Originally settled by the British in 1815, Ascension is one of three islands in the St. Helena U.K. Overseas Territory: St. Helena, Ascension and Tristan da Cunha. The island is known to be a global biodiversity hotspot: In addition to 44 endemic species, a number of important fish species, including bigeye tuna, yellowfin tuna, albacore tuna, swordfish, marlin, sailfish and blue sharks are present in the waters around the island.
In collaboration with the Ascension Island Conservation Department, the British Antarctic Survey, the Royal Society for the Protection of Birds, and The Blue Marine Foundation, the Pristine Seas team recently conducted an expedition to explore, survey, and document Ascension Island’s offshore and deep-sea environments.

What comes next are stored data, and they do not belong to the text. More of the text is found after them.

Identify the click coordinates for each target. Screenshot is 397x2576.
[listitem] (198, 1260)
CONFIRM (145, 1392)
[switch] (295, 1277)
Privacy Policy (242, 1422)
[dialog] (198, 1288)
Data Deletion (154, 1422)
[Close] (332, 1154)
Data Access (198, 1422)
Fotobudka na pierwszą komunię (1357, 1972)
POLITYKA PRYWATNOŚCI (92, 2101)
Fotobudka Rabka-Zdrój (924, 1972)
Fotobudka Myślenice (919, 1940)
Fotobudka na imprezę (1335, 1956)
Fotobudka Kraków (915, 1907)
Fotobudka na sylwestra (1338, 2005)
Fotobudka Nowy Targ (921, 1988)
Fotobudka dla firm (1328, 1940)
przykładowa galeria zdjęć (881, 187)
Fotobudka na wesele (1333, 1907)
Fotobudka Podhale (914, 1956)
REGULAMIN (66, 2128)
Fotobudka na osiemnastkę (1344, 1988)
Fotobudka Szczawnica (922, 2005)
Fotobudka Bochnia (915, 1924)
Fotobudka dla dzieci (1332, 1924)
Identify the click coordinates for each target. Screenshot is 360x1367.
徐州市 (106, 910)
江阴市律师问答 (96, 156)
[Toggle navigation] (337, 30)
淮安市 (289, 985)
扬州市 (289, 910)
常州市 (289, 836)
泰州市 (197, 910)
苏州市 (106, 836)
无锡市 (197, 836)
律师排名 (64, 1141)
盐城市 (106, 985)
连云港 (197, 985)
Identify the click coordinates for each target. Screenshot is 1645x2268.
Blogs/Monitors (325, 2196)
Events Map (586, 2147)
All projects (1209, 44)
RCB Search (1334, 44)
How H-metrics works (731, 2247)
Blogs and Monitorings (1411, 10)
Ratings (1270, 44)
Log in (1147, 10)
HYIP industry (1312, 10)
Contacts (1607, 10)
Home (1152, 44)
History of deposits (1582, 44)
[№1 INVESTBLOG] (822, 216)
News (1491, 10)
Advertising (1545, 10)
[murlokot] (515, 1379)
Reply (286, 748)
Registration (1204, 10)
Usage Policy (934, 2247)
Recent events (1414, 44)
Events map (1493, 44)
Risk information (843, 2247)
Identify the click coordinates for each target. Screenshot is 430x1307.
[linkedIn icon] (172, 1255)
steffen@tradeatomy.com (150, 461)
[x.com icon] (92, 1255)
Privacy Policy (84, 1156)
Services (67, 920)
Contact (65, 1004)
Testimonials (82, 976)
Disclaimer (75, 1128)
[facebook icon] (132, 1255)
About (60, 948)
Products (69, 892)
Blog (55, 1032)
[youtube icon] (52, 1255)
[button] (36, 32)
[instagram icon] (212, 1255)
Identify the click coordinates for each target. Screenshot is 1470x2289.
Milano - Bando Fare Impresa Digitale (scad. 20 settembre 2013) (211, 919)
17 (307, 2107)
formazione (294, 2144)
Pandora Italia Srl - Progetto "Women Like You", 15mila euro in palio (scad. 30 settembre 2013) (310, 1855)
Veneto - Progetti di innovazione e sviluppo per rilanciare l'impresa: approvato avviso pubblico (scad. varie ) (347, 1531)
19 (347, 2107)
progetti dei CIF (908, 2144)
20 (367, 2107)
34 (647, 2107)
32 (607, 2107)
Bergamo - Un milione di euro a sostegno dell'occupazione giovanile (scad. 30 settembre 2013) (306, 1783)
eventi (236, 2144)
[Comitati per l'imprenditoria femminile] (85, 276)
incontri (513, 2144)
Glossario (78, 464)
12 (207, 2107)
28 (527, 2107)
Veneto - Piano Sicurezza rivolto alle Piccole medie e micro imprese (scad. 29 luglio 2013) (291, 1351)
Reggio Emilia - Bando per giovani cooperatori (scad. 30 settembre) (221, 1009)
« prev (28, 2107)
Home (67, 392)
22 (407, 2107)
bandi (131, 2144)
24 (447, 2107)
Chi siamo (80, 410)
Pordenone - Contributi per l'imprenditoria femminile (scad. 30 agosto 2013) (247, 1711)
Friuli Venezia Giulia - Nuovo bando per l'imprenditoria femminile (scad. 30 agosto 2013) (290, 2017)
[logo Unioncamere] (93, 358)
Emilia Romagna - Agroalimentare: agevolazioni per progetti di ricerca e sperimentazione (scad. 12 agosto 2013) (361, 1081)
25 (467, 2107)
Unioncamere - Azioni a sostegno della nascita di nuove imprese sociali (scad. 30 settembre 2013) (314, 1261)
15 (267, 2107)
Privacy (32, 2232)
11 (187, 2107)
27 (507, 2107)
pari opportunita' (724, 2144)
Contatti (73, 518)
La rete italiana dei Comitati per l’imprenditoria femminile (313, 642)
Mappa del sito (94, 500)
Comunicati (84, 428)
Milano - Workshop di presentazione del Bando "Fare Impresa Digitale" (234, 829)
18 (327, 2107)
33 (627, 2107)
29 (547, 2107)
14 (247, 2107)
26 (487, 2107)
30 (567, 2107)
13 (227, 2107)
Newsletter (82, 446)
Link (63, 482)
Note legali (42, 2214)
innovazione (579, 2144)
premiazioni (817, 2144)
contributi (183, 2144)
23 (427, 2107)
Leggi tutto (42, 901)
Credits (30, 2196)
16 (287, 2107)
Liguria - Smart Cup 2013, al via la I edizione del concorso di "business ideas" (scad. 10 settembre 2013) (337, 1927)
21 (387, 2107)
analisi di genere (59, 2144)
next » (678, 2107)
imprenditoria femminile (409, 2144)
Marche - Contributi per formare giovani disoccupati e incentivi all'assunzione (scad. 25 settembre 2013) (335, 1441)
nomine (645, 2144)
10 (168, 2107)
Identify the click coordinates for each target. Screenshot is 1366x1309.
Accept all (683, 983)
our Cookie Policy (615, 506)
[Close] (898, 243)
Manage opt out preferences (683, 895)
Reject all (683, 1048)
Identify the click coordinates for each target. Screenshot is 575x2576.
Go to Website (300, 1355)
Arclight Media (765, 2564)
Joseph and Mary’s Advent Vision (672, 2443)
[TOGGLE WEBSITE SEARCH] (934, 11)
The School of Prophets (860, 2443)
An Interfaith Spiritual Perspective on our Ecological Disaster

Aboard the Antarctic research ship, the RRS James Clark Ross, the team sailed nearly 2,000 kilometers from Recife, Brazil to Ascension Island, where they completed a comprehensive science survey of the deep ocean surrounding the island including the isolated biodiversity hotspots—the seamounts.
The team used remote imaging deep drop-cameras and pelagic cameras along with a full range of remote sensing equipment including scientific trawls, plankton nets, acoustic arrays, and CTD’s to measure temperature, salinity and depth. They also used lander cameras and Swath bathymetry to accurately map the seabed and seamounts.
On August 24, the Ascension Island government announced plans to designate the island’s waters as a marine protected area (MPA). The designation would make it the largest MPA in the Atlantic Ocean covering 440,000 square kilometers, an area roughly the size of California. Once implemented, the area will receive the highest level of marine protection by banning commercial fishing and extractive industries.
Once established, Ascension Island MPA will be the 22nd marine reserve sparked by the work of the Pristine Seas team.